Your task
In the entries below, which lines run from the one with "Click 'Windows,' at" through the one with "You are a computer-use"? Repeat exactly those, both included, and no pictures.

───── Data to process

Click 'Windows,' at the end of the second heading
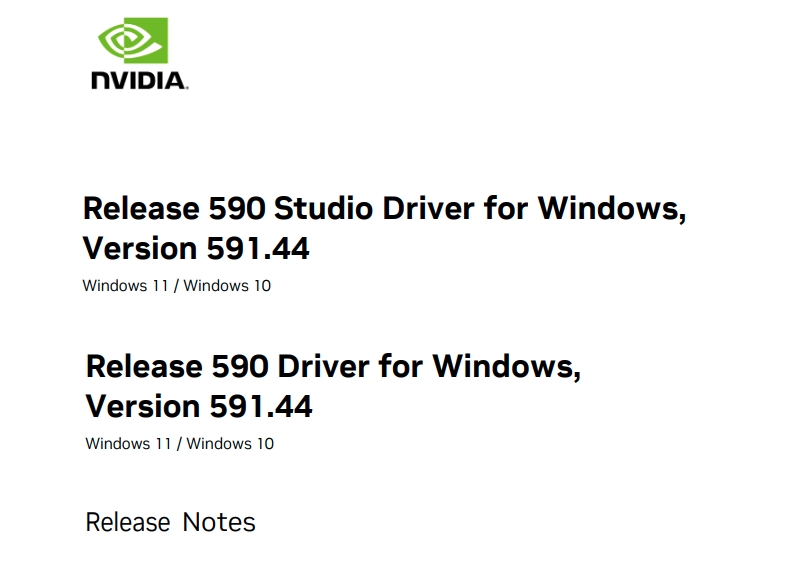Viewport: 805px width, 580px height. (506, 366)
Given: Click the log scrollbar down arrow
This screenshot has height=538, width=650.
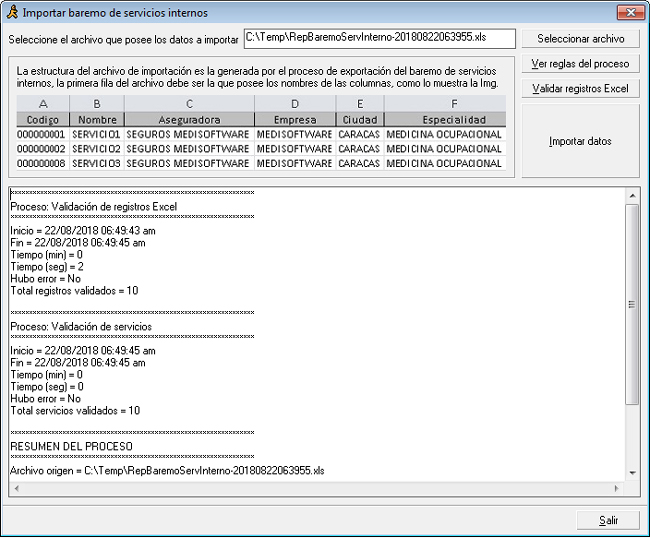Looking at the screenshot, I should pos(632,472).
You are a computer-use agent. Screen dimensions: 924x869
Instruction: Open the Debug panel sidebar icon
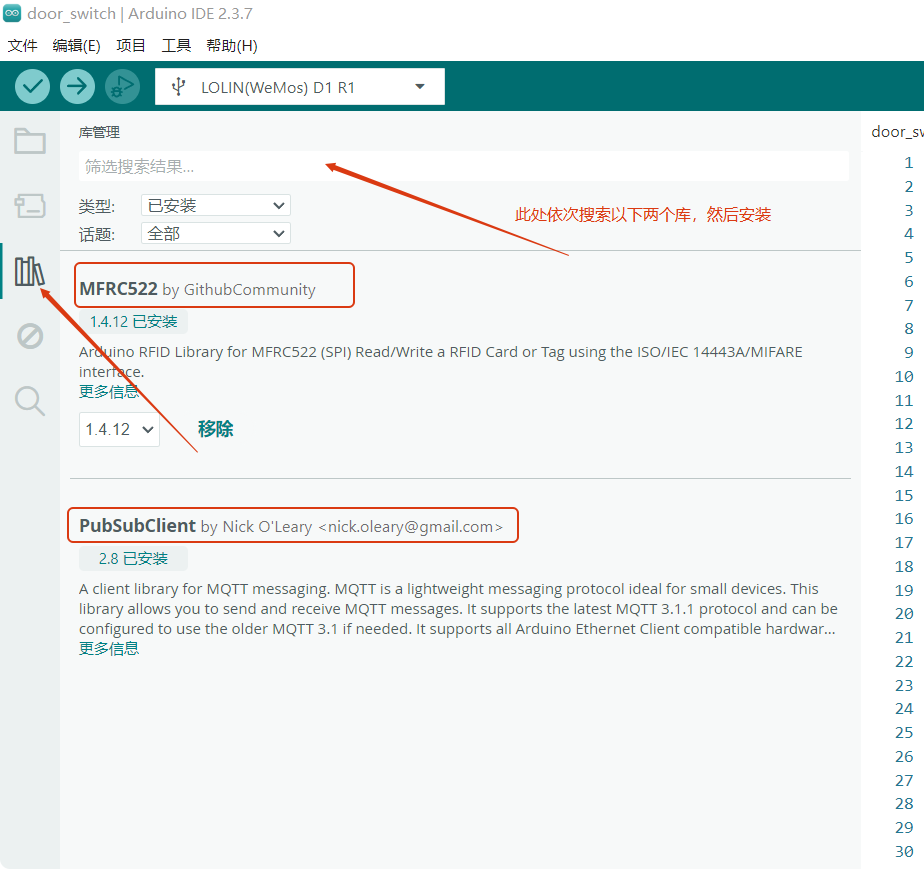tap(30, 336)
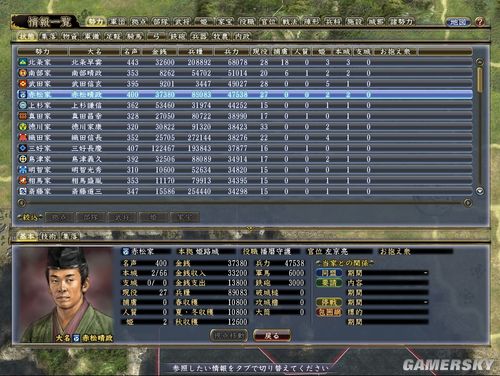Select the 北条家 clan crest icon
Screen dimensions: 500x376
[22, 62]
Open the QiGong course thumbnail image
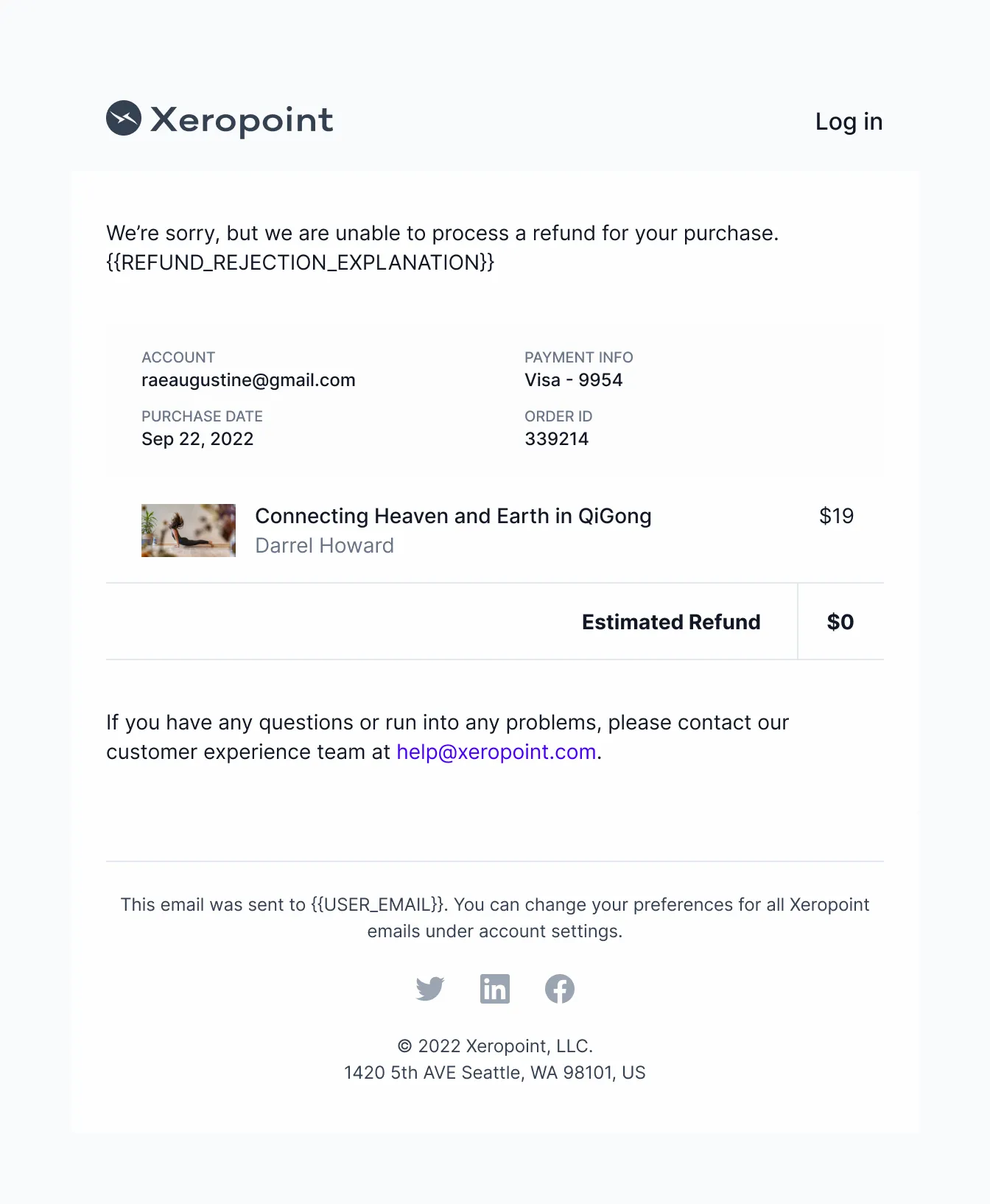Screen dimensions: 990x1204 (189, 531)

──────────
───── Data to process

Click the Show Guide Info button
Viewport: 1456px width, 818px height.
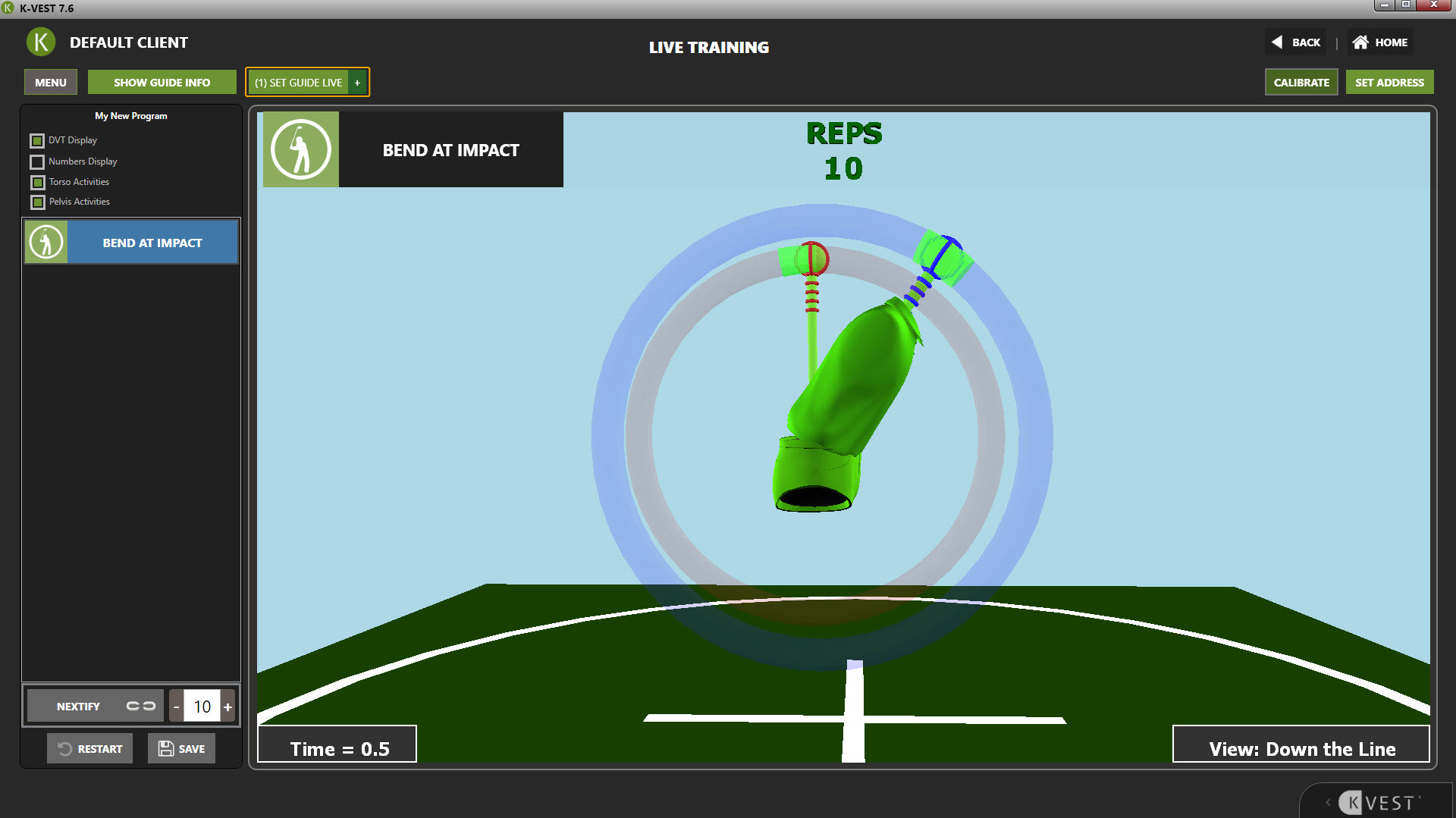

──────────

Reply to the task
Click 'Windows,' at the end of the second heading
Viewport: 805px width, 580px height. (506, 366)
Given: Click the log scrollbar down arrow
This screenshot has height=538, width=650.
Looking at the screenshot, I should pos(632,472).
You are a computer-use agent. Screen dimensions: 924x869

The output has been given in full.